→ DATA RECORDS

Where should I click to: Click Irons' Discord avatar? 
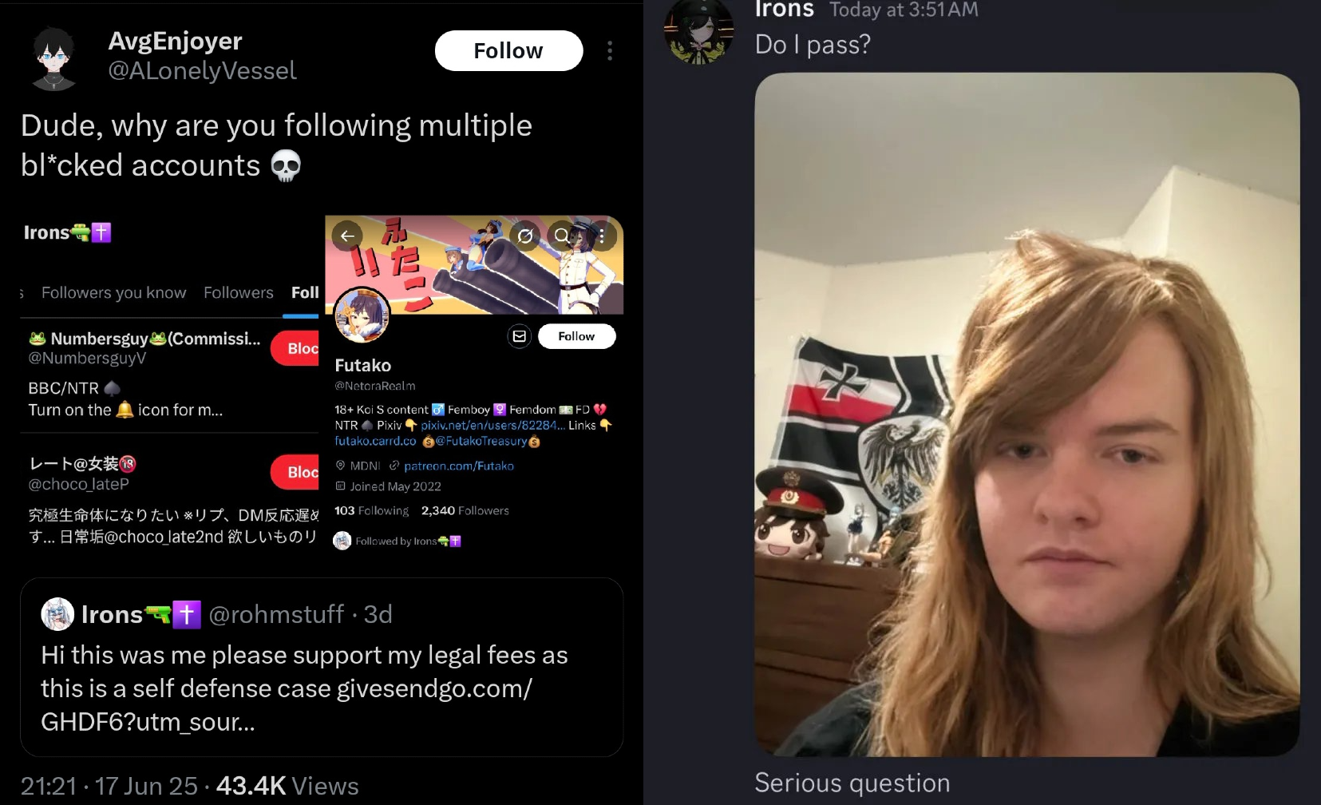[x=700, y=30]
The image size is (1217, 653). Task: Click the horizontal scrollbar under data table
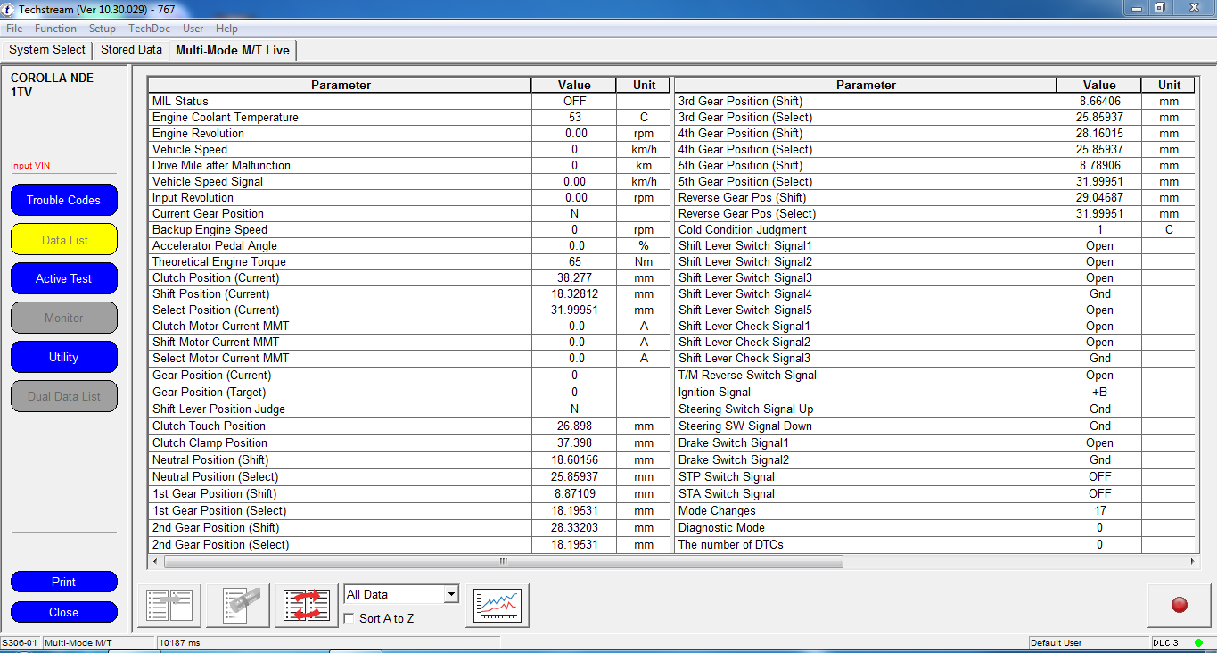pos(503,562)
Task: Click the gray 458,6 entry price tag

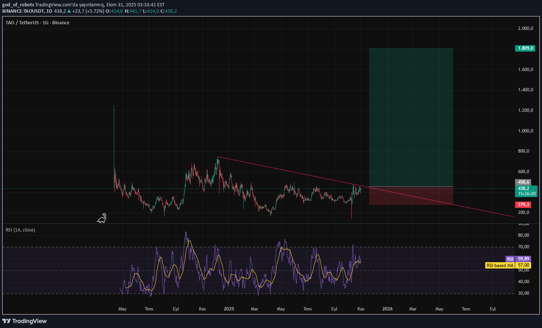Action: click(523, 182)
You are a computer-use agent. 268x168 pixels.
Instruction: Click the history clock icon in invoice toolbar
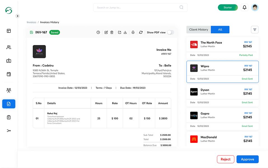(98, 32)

→ DIRECTIONS FOR THIS TASK
The expected output is every line of the data, unchanged, with the pictures skipped.

→ SOLUTION TO THIS PROBLEM
Where should I click to: Click Irons' Discord avatar? 
[x=700, y=30]
The image size is (1217, 653). Task: Click the horizontal scrollbar under data table
pos(503,562)
Task: Click the gray 458,6 entry price tag

Action: click(523, 182)
You are a computer-use agent. 268x168 pixels.
Instruction: Click the history clock icon in invoice toolbar
(98, 32)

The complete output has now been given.